> Exercise
Transcribe the following records line for line, with no changes.

> Records for the task
=-=-=

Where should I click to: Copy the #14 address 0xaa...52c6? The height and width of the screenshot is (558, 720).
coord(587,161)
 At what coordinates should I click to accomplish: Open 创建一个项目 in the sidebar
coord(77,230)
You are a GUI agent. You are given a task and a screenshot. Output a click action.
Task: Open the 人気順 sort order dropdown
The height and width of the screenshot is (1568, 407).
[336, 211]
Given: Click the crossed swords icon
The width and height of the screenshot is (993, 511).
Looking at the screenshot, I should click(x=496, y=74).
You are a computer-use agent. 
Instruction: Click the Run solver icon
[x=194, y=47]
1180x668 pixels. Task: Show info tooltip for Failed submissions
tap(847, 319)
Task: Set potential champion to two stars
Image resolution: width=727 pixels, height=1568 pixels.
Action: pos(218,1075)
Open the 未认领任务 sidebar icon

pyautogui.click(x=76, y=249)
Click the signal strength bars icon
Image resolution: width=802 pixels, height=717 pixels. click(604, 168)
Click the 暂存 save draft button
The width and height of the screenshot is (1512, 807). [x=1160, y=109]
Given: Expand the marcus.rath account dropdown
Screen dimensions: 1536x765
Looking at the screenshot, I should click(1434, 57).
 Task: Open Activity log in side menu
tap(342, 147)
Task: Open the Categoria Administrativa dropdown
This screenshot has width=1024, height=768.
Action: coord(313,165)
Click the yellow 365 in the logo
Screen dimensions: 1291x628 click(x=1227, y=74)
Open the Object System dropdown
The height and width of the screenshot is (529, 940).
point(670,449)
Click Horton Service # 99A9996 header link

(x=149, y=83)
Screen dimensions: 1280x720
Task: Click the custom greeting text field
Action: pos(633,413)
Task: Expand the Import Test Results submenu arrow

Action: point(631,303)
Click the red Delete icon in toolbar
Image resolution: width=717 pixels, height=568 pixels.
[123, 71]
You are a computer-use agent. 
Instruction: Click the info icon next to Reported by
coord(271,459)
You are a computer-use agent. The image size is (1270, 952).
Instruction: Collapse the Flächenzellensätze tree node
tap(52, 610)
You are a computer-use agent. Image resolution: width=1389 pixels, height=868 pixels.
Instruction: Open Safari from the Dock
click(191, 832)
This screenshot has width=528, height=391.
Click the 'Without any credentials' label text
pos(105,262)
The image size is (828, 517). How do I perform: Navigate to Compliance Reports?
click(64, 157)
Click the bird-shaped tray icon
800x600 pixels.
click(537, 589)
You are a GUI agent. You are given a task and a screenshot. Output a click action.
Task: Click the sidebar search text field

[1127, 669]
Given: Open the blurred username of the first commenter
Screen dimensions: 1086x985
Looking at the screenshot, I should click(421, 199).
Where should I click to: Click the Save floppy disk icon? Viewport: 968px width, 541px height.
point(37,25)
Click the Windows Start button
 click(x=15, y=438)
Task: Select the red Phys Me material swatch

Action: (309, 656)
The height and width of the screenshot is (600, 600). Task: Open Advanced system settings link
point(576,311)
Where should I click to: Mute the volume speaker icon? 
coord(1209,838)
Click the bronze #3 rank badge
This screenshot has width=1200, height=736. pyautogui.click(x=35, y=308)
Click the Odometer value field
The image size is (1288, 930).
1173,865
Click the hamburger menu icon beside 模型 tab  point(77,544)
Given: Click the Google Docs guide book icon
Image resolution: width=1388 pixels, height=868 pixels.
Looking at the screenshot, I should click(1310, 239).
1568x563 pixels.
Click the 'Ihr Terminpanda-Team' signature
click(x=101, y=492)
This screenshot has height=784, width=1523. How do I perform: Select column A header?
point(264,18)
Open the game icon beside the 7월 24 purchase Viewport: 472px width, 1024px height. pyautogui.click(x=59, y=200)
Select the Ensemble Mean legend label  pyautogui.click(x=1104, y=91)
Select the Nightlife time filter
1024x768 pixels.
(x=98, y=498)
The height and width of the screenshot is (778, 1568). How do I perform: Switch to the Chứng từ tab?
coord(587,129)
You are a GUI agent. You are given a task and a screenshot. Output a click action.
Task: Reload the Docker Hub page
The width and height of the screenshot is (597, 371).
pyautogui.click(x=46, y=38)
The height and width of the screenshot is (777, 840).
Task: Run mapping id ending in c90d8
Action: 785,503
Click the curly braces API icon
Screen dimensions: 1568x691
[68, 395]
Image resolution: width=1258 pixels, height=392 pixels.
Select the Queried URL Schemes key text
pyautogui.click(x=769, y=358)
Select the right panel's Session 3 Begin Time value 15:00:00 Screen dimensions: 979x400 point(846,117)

=-=-=

> The output
Where should I click to: Copy the #14 address 0xaa...52c6? The height and width of the screenshot is (558, 720).
coord(587,161)
 At what coordinates should I click to accomplish: Open 创建一个项目 in the sidebar
coord(77,230)
You are a GUI agent. You are given a task and a screenshot. Output a click action.
Task: Open the 人気順 sort order dropdown
The height and width of the screenshot is (1568, 407).
[336, 211]
Given: Click the crossed swords icon
The width and height of the screenshot is (993, 511).
Looking at the screenshot, I should click(x=496, y=74).
You are a computer-use agent. 
Instruction: Click the Run solver icon
[x=194, y=47]
1180x668 pixels. Task: Show info tooltip for Failed submissions
tap(847, 319)
Task: Set potential champion to two stars
Image resolution: width=727 pixels, height=1568 pixels.
Action: pos(218,1075)
Open the 未认领任务 sidebar icon

pyautogui.click(x=76, y=249)
Click the signal strength bars icon
Image resolution: width=802 pixels, height=717 pixels. click(604, 168)
Click the 暂存 save draft button
The width and height of the screenshot is (1512, 807). [x=1160, y=109]
Given: Expand the marcus.rath account dropdown
Screen dimensions: 1536x765
Looking at the screenshot, I should click(1434, 57).
 Task: Open Activity log in side menu
tap(342, 147)
Task: Open the Categoria Administrativa dropdown
This screenshot has width=1024, height=768.
Action: coord(313,165)
Click the yellow 365 in the logo
Screen dimensions: 1291x628 click(x=1227, y=74)
Open the Object System dropdown
The height and width of the screenshot is (529, 940).
point(670,449)
Click Horton Service # 99A9996 header link

(x=149, y=83)
Screen dimensions: 1280x720
Task: Click the custom greeting text field
Action: pos(633,413)
Task: Expand the Import Test Results submenu arrow

Action: point(631,303)
Click the red Delete icon in toolbar
Image resolution: width=717 pixels, height=568 pixels.
[123, 71]
You are a computer-use agent. 
Instruction: Click the info icon next to Reported by
coord(271,459)
You are a computer-use agent. The image size is (1270, 952).
Instruction: Collapse the Flächenzellensätze tree node
tap(52, 610)
You are a computer-use agent. Image resolution: width=1389 pixels, height=868 pixels.
Instruction: Open Safari from the Dock
click(191, 832)
This screenshot has width=528, height=391.
Click the 'Without any credentials' label text
pos(105,262)
The image size is (828, 517). How do I perform: Navigate to Compliance Reports?
click(64, 157)
Click the bird-shaped tray icon
800x600 pixels.
click(537, 589)
You are a GUI agent. You are given a task and a screenshot. Output a click action.
Task: Click the sidebar search text field

[1127, 669]
Given: Open the blurred username of the first commenter
Screen dimensions: 1086x985
Looking at the screenshot, I should click(421, 199).
Where should I click to: Click the Save floppy disk icon? Viewport: 968px width, 541px height.
point(37,25)
Click the Windows Start button
 click(x=15, y=438)
Task: Select the red Phys Me material swatch

Action: (309, 656)
The height and width of the screenshot is (600, 600). Task: Open Advanced system settings link
point(576,311)
Where should I click to: Mute the volume speaker icon? 
coord(1209,838)
Click the bronze #3 rank badge
This screenshot has width=1200, height=736. pyautogui.click(x=35, y=308)
Click the Odometer value field
The image size is (1288, 930).
1173,865
Click the hamburger menu icon beside 模型 tab  point(77,544)
Given: Click the Google Docs guide book icon
Image resolution: width=1388 pixels, height=868 pixels.
Looking at the screenshot, I should click(1310, 239).
1568x563 pixels.
Click the 'Ihr Terminpanda-Team' signature
click(x=101, y=492)
This screenshot has height=784, width=1523. How do I perform: Select column A header?
point(264,18)
Open the game icon beside the 7월 24 purchase Viewport: 472px width, 1024px height. pyautogui.click(x=59, y=200)
Select the Ensemble Mean legend label  pyautogui.click(x=1104, y=91)
Select the Nightlife time filter
1024x768 pixels.
(x=98, y=498)
The height and width of the screenshot is (778, 1568). How do I perform: Switch to the Chứng từ tab?
coord(587,129)
You are a GUI agent. You are given a task and a screenshot. Output a click action.
Task: Reload the Docker Hub page
The width and height of the screenshot is (597, 371).
pyautogui.click(x=46, y=38)
The height and width of the screenshot is (777, 840).
Task: Run mapping id ending in c90d8
Action: 785,503
Click the curly braces API icon
Screen dimensions: 1568x691
[68, 395]
Image resolution: width=1258 pixels, height=392 pixels.
Select the Queried URL Schemes key text
pyautogui.click(x=769, y=358)
Select the right panel's Session 3 Begin Time value 15:00:00 Screen dimensions: 979x400 point(846,117)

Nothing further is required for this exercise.